Erro sobre a Ilicitude

A propósito do art. 17º CP costuma-se chamar-se-lhe de erro sobre a ilicitude ou erro sobre a proibição, ainda que seja mais correcto chamar-lhe erro sobre a ilicitude, porque factos ilícitos não são só acções que violam proibições, mas também omissões de acções e/ou exigências, consoante os factos sejam por acção ou por omissão, consoante as normas sejam proibitivas ou perceptivas.

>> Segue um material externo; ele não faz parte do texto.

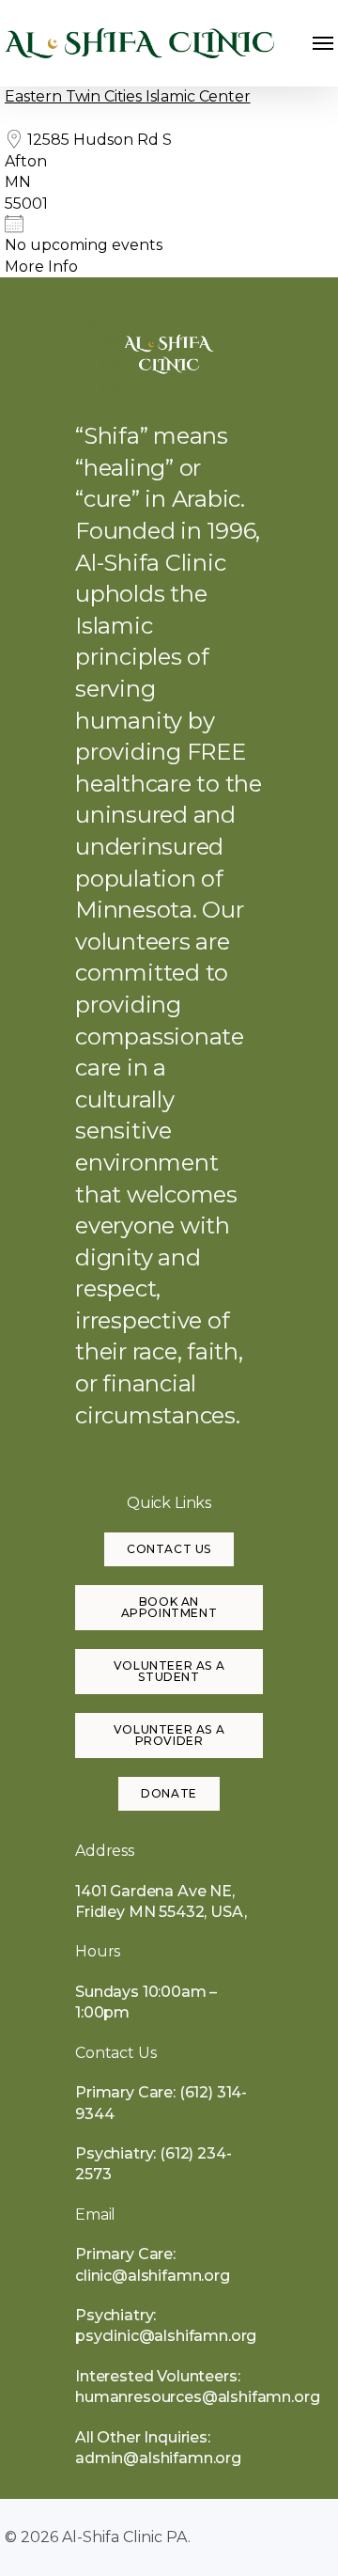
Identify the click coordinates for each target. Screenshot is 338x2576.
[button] (323, 43)
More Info (41, 266)
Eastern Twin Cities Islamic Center (128, 96)
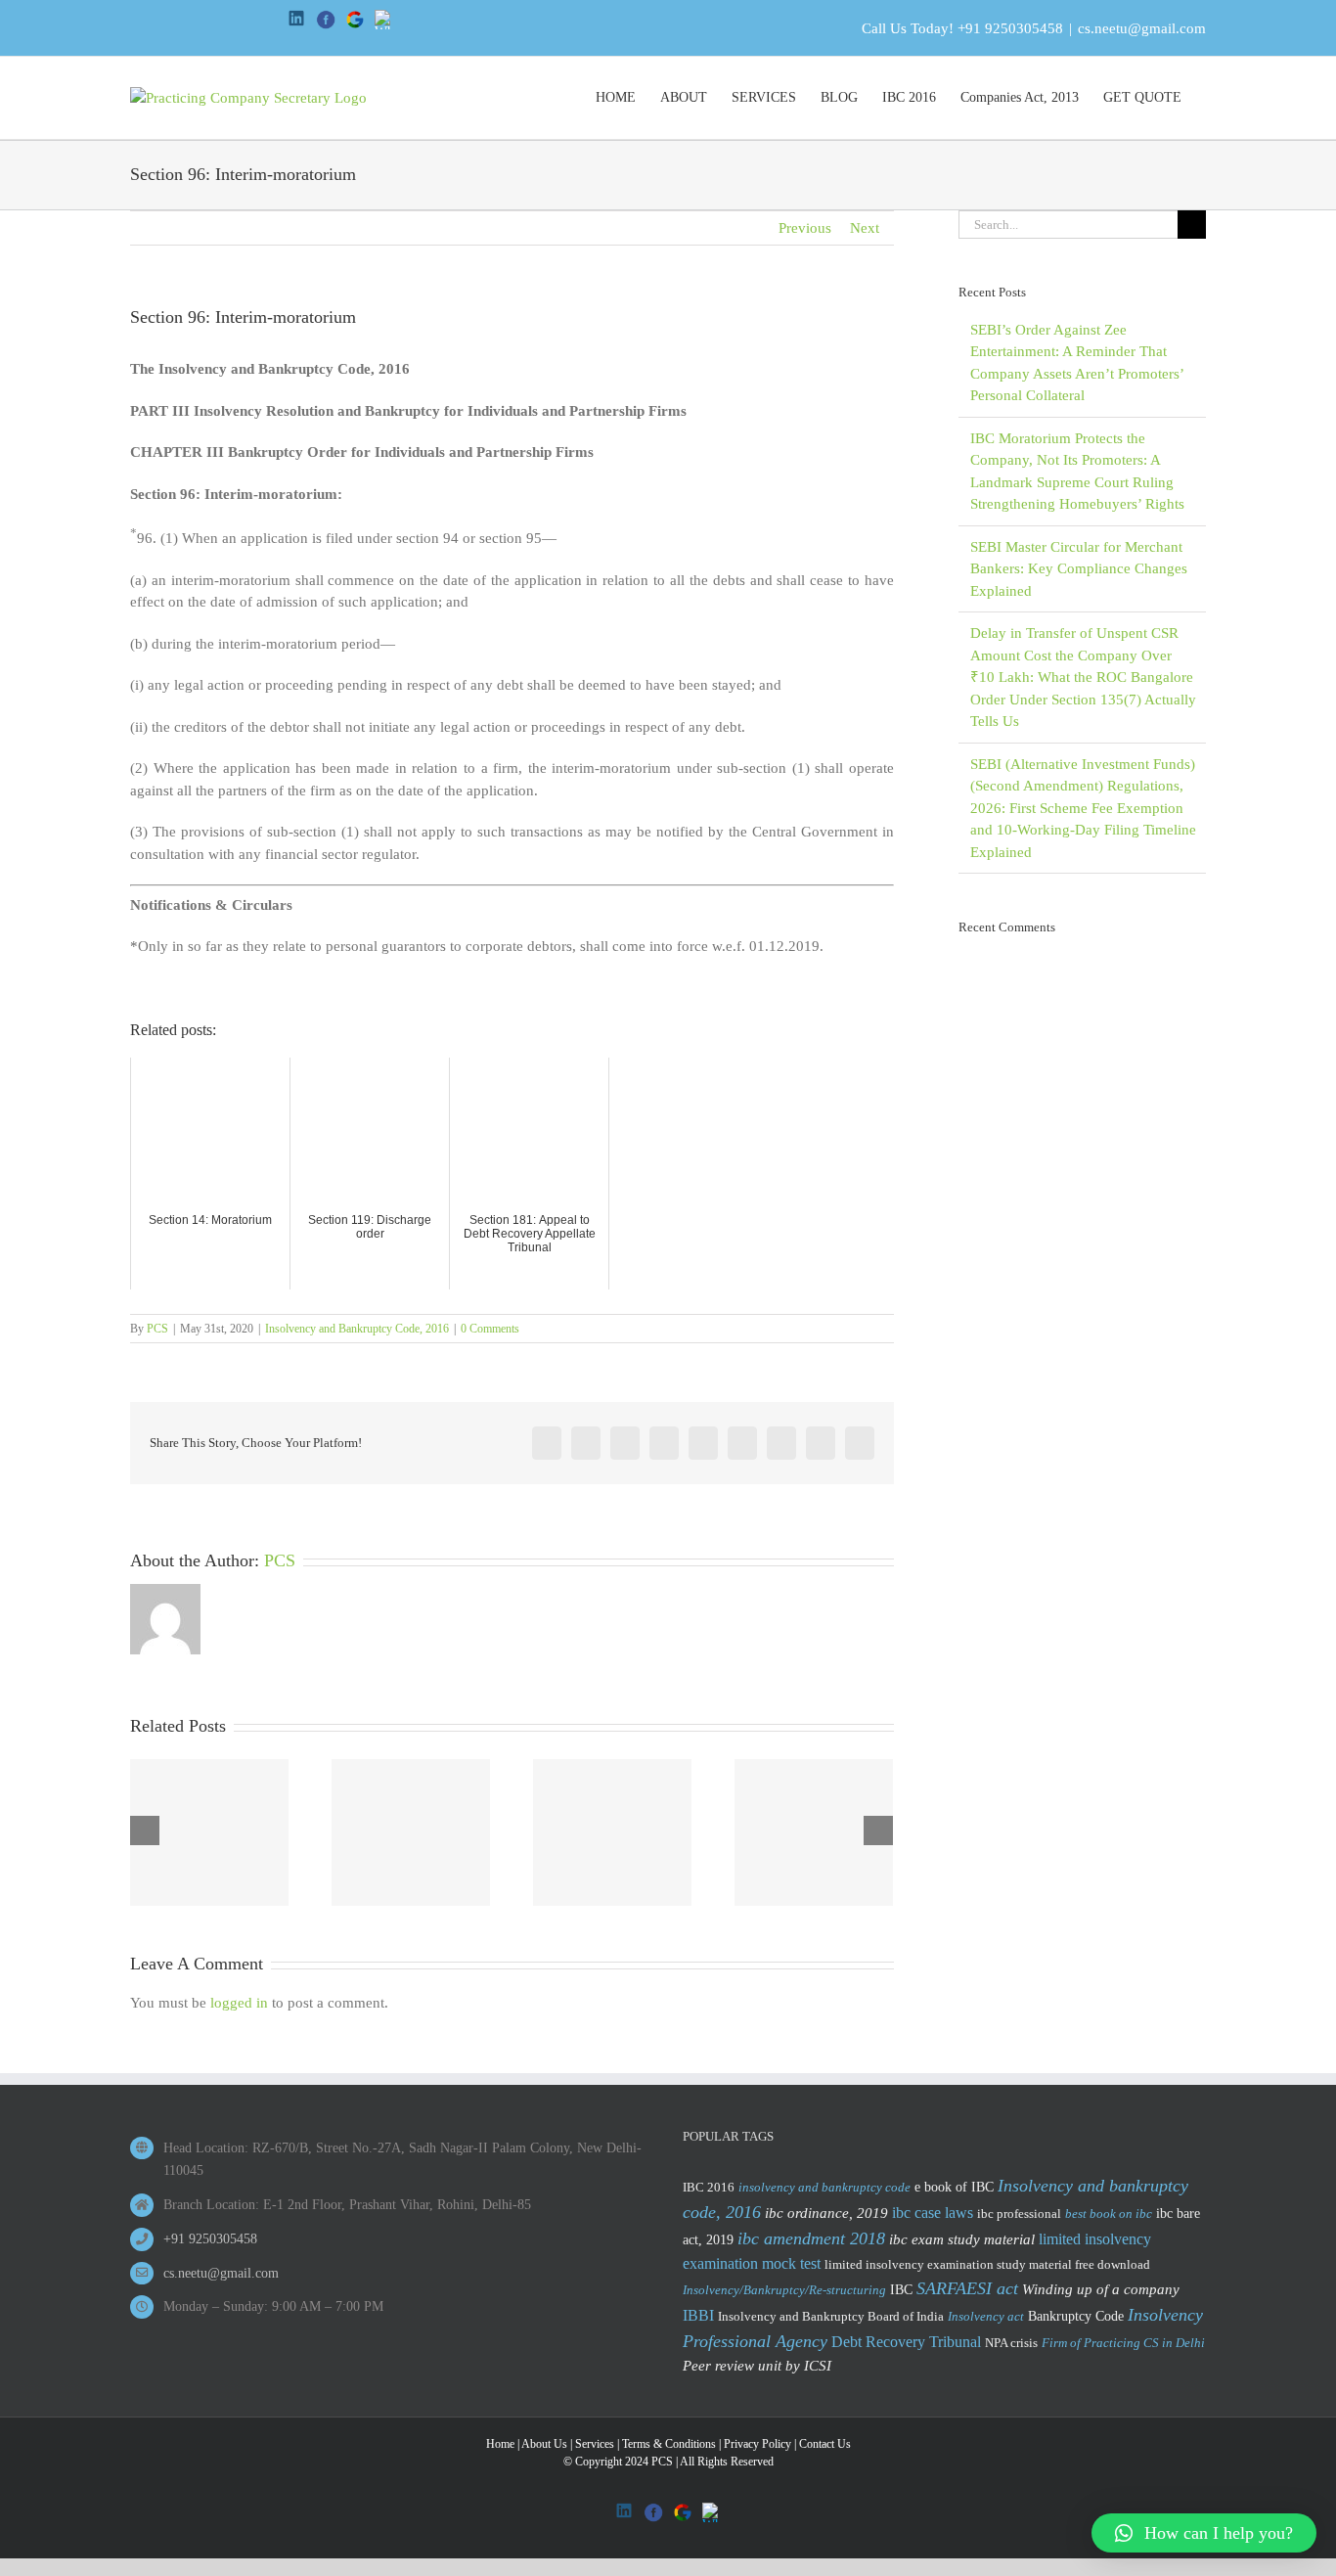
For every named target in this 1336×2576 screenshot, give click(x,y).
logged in (239, 2003)
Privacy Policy (757, 2444)
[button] (1203, 2533)
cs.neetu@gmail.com (1142, 28)
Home (500, 2444)
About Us (544, 2444)
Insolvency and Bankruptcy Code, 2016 (357, 1328)
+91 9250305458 (1010, 28)
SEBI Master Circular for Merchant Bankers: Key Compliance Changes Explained (1078, 569)
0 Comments (490, 1328)
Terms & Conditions (669, 2444)
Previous (805, 228)
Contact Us (825, 2444)
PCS (157, 1328)
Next (864, 228)
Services (594, 2444)
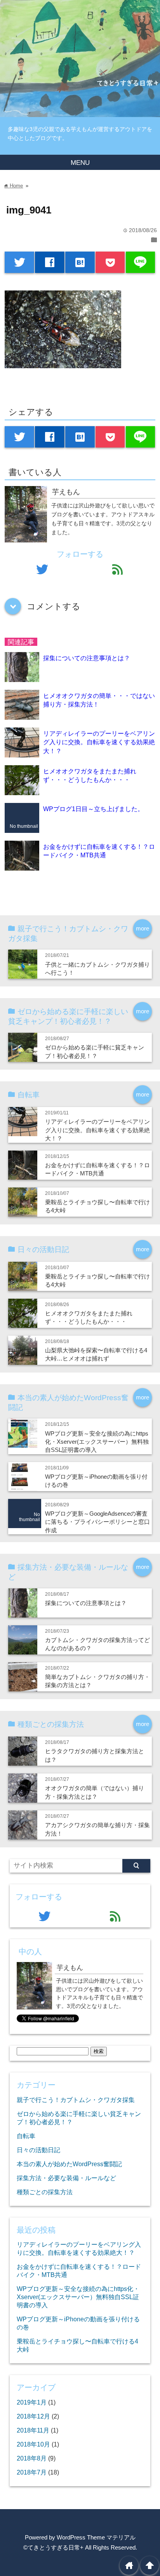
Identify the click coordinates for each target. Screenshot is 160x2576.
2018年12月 (33, 2416)
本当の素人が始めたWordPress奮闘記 (69, 2163)
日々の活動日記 (38, 2149)
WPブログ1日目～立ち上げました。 (93, 808)
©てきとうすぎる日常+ (53, 2547)
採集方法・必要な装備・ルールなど (66, 2177)
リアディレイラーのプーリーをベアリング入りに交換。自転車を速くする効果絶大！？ (99, 742)
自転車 (26, 2135)
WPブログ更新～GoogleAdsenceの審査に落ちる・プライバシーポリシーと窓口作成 (97, 1522)
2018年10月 (33, 2444)
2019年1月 (32, 2402)
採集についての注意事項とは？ (86, 657)
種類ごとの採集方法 (45, 2191)
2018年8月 (32, 2458)
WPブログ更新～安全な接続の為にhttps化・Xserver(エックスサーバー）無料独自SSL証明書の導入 (97, 1441)
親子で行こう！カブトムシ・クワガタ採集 (76, 2099)
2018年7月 (32, 2472)
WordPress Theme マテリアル (96, 2537)
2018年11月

Neste sentido é mais abrangente a designação de erro sobre a ilicitude, porque abrange quer as acções quer as omissões.

No âmbito deste erro sobre a ilicitude, também designado menos correctamente erro sobre a proibição, distingue-se o erro sobre a proibição cujo conhecimento seja razoavelmente indispensável e exigível ao agente para ele tomar consciência da ilicitude, que é o erro que se encontra consagrado no art. 16º/1 3ª parte CP, esse sim um erro de natureza intelectual.

A distinção do erro sobre as proibições do art. 16º/1, 3ª parte CP do erro do art. 17º CP (erro moral ou de valoração) que é também um erro sobre as proibições é a seguinte:

  • As proibições de que se fala na 3ª parte do art. 16º/1 CP são, dentro das proibições novas, tão só aquelas que são axiologicamente neutras. Valorativamente neutras, ou que não contenham em si uma censurabilidade ético-social.

O erro sobre a ilicitude ou sobre as proibições do art. 17º CP pode ser de duas naturezas: ou de um erro directo sobre a ilicitude; ou um erro indirecto sobre a ilicitude.

Sendo que no âmbito do erro indirecto sobre a ilicitude, tem-se o erro sobre a existência de uma causa de justificação e o erro sobre os limites de uma causa de justificação. Portanto, um erro sobre normas permissivas.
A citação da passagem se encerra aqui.